Our own photograph had Joshua and me on opposite sides of the couch, squared around so we morosely faced Jessica, who was between us in her zippered corset top and eyebrow ring as she leered forward, sticking out her tongue with its silver stud. An Asian sandwich in which Jessica was the dominatrix meat. Meredith described her as “a shock artist whose most recent exhibit has her focusing her hooded eye on two Asiatic erections, standing head to head, the casts for which were made, expediently or perhaps extra-collectively, from the in-the-flesh molds of her two houseboys’ aroused penises. Whether they measure up or not is in the hands of the beholder.”
“That cunt,” Jessica said.
“It had to be Dekker who told her,” I said.
“The article could have at least been well written,” Joshua said. “Her prose is abominable.”
On the same day, the Boston Globe published a review of the exhibit, penned by the chief art critic, Kate Roper.
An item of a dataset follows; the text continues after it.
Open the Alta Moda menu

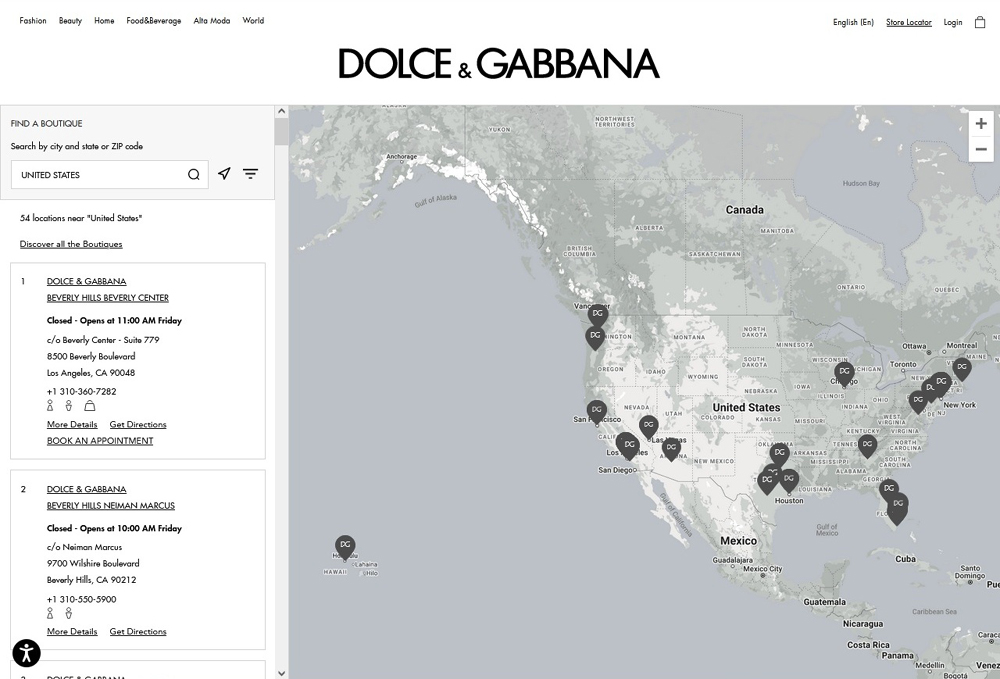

Not a full review, but the last item in an omnibus. It read in its entirety: “Jessica Tsai’s new show in Gallery 57, Dis/Orienting Proportions , has been stirring up a tempest in Cambridge, namely because her triumvirate of mannequins — modeled after famous Asian movie stars — flaunt rather aggressive anatomical appendages. The artist’s intentions, as explicated in her statement, are earnestly political and identity-based, yet betray a bit of jejune thinking about the work’s impact. Instead of contending with codes of power, race, and typecasting, the exhibit exposes conspicuous shortcomings, failing to attain the density of expression, or at least wit, that is required for any art medium to succeed.”
“It’s not that bad,” I told Jessica.
“My career’s over,” she said.
The following morning, Barboza went on a Boston talk radio show and yukked it up with the hosts. “The human body’s a wonderful thing, no doubt about it, nothing wrong with it at all,” he said, “but displaying their own genitalia like that is just perverted, not to mention self-indulgent and — what did you call it? — yeah, self-aggrandizing. I don’t know what this so-called artist and her friends do in that house in Harvard Square, and I don’t really want to know. Maybe it’s a commune or a cult, maybe it’s a club for Asian swingers and they have orgies in there, who knows. That’s their prerogative, I guess. But that doesn’t give this woman any right to foist her sordid lifestyle unto the public, shoving these obscene little egg rolls and bonsai bushes in our faces.”
“That does it,” Joshua said. “He’s a racist! It was a fucking hate crime! And now he’s insulting our manhood!”
“There’s nothing ambiguous about this,” Jessica told me.
For the first time, the controversy no longer felt abstract to me. It was personal. “We have to get this fucker,” I said.
I went to see Grace Kwok at her office, which was on the third floor of 929 Mass Ave, a concrete high-rise across from the Plough & Stars. She shared a suite with half a dozen other attorneys, all sole practitioners who split the expenses for the receptionist, conference room, copier, and kitchenette.
Grace didn’t think we had enough evidence to file a civil rights case — certainly not a hate crime complaint. “It’d be difficult to prove he broke off the penises because of an inherent bias against Asians,” she said.
“What about a First Amendment case?” I asked.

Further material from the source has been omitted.